Solved – which metrics are suitable for density-based clustering validation

clusteringdbscanmodel-evaluationoutliers

I'm working on a project where I use several clustering methods, mainly density based ones such as hdbscan, optics… I'm looking for a metric to evaluate clustering results that takes into account outliers and different forms of clusters. One of the evaluation metrics I found is DBCV, it hasn't received enough attention in the datascience community, so I'm not sure about its robustness. Also in runtime it is unsuitable when we have several thousand points, even in two dimensions.

DBCV source code: https://github.com/christopherjenness/DBCV

Best Answer

I know it's a little bit late but I just wanted to say that I'm currently studying density based clustering algorithms, and I found out the most suitable metric was in fact DBCV:

1) it deals with noise (which is intrinsic to the definition of the density-based clustering, and it's not taken into account in indexes such as Silhouette or Davies Bouldin)

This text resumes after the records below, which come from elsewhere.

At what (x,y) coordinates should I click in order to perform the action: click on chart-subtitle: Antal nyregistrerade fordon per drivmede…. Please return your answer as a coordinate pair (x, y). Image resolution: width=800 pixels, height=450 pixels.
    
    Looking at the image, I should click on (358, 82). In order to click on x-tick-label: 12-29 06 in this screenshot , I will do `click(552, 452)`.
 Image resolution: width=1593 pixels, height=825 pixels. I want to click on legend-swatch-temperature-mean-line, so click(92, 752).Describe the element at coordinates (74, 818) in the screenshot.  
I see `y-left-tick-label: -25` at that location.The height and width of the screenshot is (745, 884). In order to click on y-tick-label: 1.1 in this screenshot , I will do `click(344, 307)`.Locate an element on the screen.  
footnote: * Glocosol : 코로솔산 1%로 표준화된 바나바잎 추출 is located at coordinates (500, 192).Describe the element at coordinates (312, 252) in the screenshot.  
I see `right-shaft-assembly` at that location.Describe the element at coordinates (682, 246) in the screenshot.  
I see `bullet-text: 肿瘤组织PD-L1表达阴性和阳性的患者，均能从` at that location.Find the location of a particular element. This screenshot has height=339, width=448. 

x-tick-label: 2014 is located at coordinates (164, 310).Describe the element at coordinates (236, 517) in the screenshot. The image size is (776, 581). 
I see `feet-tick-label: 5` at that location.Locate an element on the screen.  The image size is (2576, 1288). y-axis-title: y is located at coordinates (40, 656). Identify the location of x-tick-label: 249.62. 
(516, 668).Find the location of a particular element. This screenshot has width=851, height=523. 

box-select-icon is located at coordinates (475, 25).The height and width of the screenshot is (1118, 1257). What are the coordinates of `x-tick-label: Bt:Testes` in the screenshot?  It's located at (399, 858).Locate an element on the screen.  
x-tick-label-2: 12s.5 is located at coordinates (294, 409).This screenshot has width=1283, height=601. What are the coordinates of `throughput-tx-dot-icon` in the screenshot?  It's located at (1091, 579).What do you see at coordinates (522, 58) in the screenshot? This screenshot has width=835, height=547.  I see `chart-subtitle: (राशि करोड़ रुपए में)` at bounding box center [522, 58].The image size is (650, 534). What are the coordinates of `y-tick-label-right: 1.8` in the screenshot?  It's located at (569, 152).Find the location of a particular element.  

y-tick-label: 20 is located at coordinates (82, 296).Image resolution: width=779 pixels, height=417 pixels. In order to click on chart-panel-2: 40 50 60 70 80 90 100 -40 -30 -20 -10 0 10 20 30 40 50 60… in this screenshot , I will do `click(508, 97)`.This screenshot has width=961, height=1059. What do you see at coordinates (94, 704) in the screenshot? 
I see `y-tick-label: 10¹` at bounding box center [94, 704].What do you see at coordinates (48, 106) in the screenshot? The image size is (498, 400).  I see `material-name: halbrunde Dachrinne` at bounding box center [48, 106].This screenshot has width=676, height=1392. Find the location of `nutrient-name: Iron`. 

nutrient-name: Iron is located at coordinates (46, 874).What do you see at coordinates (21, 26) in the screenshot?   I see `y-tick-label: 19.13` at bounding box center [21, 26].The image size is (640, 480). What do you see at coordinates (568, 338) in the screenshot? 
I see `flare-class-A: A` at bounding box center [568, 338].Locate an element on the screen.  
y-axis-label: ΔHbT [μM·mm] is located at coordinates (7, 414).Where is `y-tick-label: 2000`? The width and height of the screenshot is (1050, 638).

2) it allows you to capture the shape of each cluster creating an MST employing 'density', no distances (you can manage arbitrary-shaped clusters, which is not possible if you use metrics like the ones mentioned above)

Here, you can check out the DBCV paper for a better understanding.

I tried the same implementation than you did, but finally found a better one, used in the hdbscan implementation from the sci kit learn contribution repository (it's faster bc it has many functions coded in C).

Heard that another commonly used index is CDbw, because it let you choose how many representatives for each cluster you want to use. However, all clusters will have the same amount of representatives, and also the number must be specified by the user, which is not desirable due to the fact it is another parameter that must be tuned properly .... In the DBCV paper you will find a comparison between many metrics, including CDbw.

Cheers!